La culture gothique s'inscrit dans la société de consommation et dans la culture populaire. Les groupes vendent leur image, leur musique, les magazines séduisent leur public par le biais de procédés utilisés par d'autres médias plus "populaires". Le budget que les "gothiques" consacrent à l'achat de vêtements, de CDs et de concerts est parfois considérable et cela fait vivre une industrie. Toutefois, leur style de vie leur donne l'impression de maîtriser leurs choix de consommation (est-ce une illusion ?). Ils entretiennent une culture de distinction, dite underground (on n'accède pas toujours si facilement au informations pour se rendre aux soirées gothiques) et certains de ses membres défendent malgré tout des valeurs en marge de cette société de consommation (repli sur soi à travers la pratique artistique, croyances ou pratiques ésotériques, néo-paganisme, écologie, etc.)
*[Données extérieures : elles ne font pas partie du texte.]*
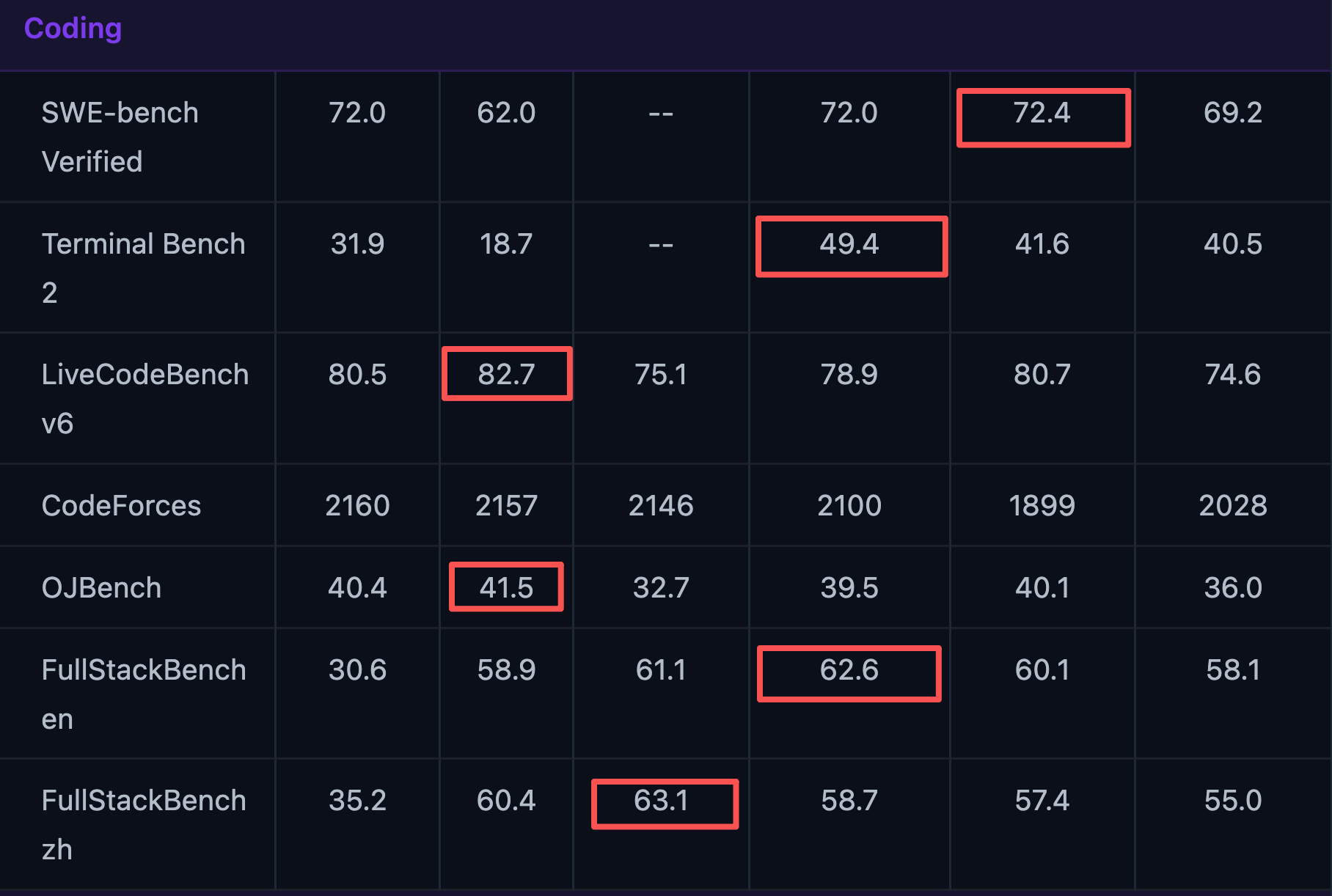
Task: Select the 1899 CodeForces rating cell
Action: pyautogui.click(x=1042, y=505)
Le gothique est-il un épiphénomène de ce qu'on appelle communément la "crise d'adolescence" ?
Si des adolescents se construisent en partie sur des modèles d'identification proposée par l'imagerie gothique, je ne sais pas si c'est forcément sous la forme de "crise". Toutefois, le milieu gotique est une culture de distinction : on se distingue des autres groupes adolescents, on se distingue des adultes, on provoque le regard, on interpelle, etc. Ces périodes de jeunesse, d'incertitude et de glissement identitaire ne se réduisent pas à la période adolescente. De plus, les participants, qui ont parfois plus de 30 ans, évoluent dans leur rapport à la culture gothique et s'inscrivent pas forcément dans une logique de construction identitaire.
Au-delà d'un phénomène lié à l'adolescence, le milieu gothique reflète également l'émergence, dans notre société, de "communautés émotionnelles" : les frontières entre classes s'estompent ; la désinstitutionalisation de la famille ainsi que l'instabilité de la période que l'on nomme "jeunesse" poussent les individus à se réunir autour de nouvelles normes, autour d'une culture des goûts. D'un point de vue plus anthropologique, la dimension esthétique introduit une dimension rituelle à l'échange. Dépourvu d'idéologie ou de croyance religieuse, les participants de ces cultures instaurant une religiosité dans les rapports sociaux (voir le travaux de Nicolas Walzer et d'Alexis Monbelet, chercheurs au CEAQ, sur la "religion metal"). Enfin, la culture gothique cristallise une partie des fantasmes de la société occidentale, dans ce rapport au corps et à la mort.



Quels sont vos projets ? Pensez-vous vous lancer dans l'étude d'autres sous-cultures "underground" ?
Il n'est pas exclu que j'approfondisse un jour ma connaissance du milieu gothique, peut être sous la forme d'une thèse. Le fait de revenir sur mon travail de maîtrise et de publier ce livre m'a donné envie de me replonger dans la compréhension de ce mouvement et de son évolution actuelle. Pourquoi pas faire une étude comparative avec d'autres cultures "underground"...





Propos recueillis par Aude Mathon, mars 2006.